■ TASK DIRECTIONS:
Look at every line of the material and count the ones holding the word "Viewport". The answer is the number only.

MATERIAL SUPPLIED Block Start

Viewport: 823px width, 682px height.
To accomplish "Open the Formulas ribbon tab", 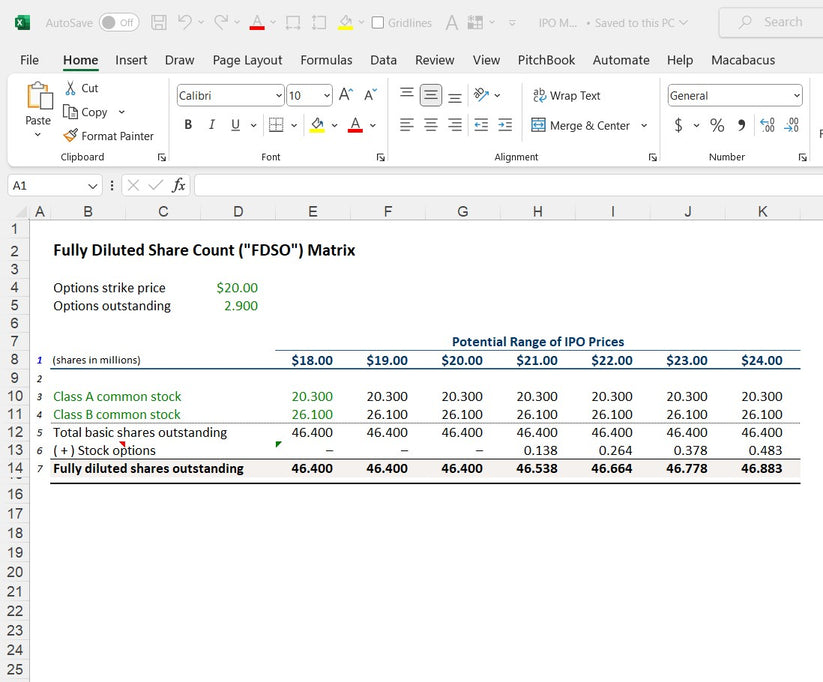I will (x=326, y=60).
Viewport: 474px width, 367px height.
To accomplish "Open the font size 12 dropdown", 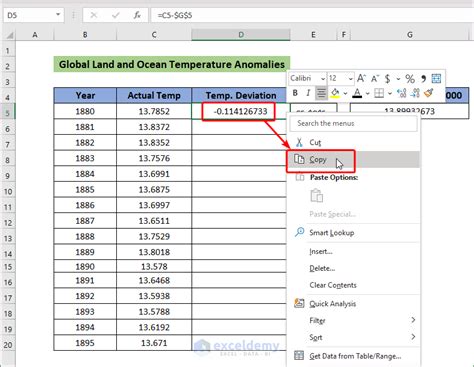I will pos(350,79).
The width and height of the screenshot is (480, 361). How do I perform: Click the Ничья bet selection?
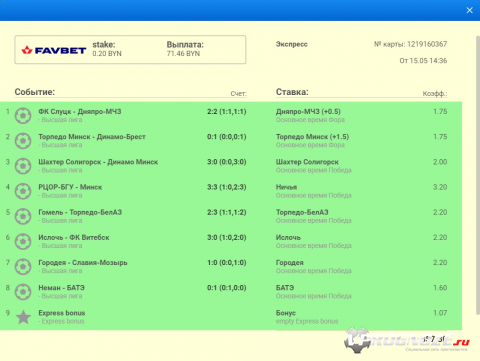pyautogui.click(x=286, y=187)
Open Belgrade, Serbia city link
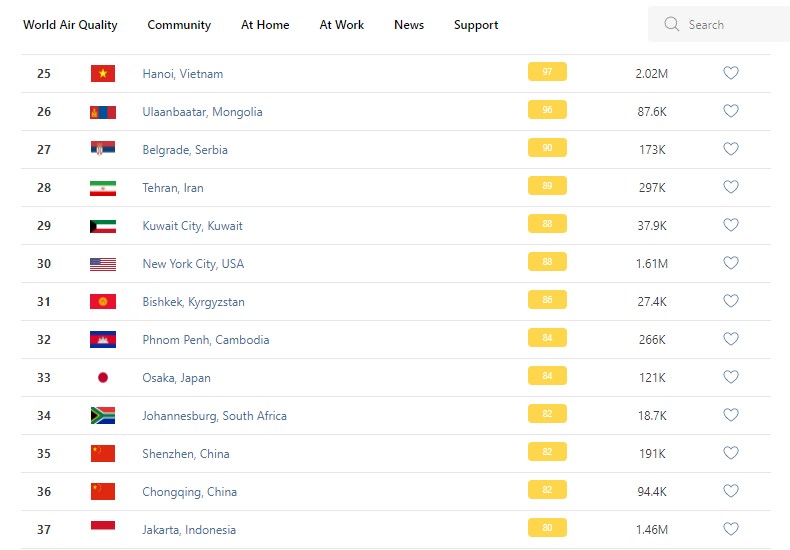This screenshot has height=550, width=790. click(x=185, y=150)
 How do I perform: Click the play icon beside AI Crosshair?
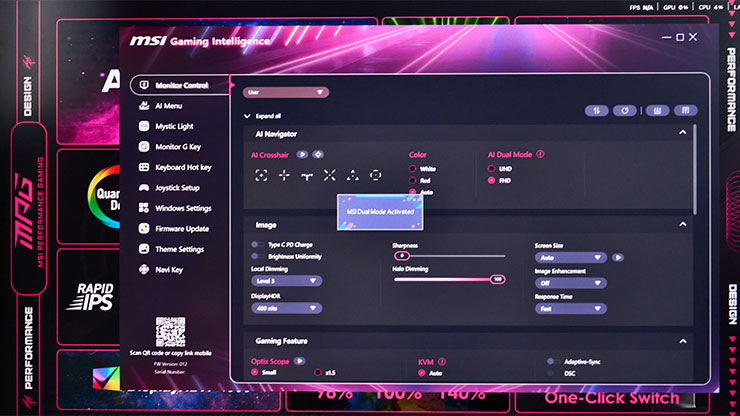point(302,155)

MATERIAL SUPPLIED Block End
MATERIAL SUPPLIED Block Start

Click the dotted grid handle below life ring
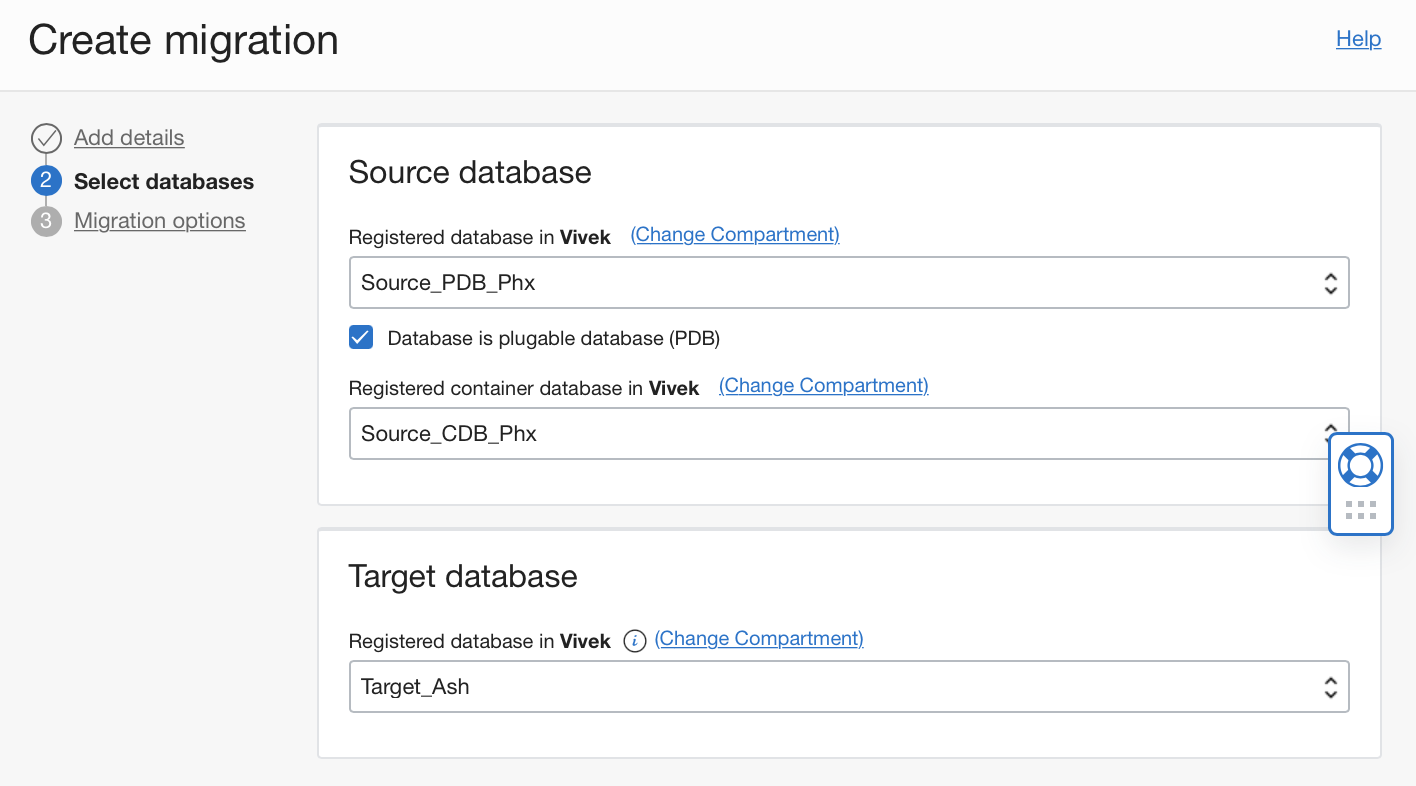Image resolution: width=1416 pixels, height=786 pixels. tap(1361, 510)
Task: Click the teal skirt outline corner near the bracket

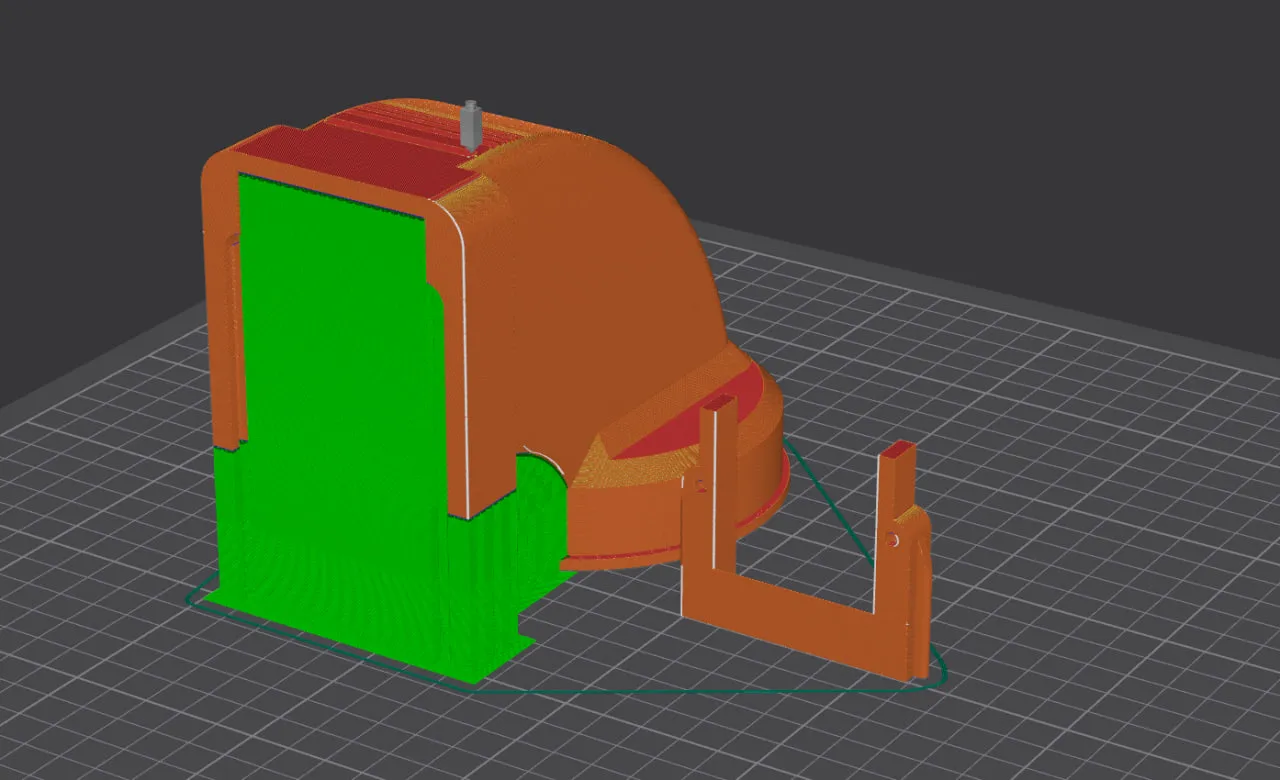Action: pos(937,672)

MATERIAL SUPPLIED Block End

■ EXERCISE SOLUTION:
2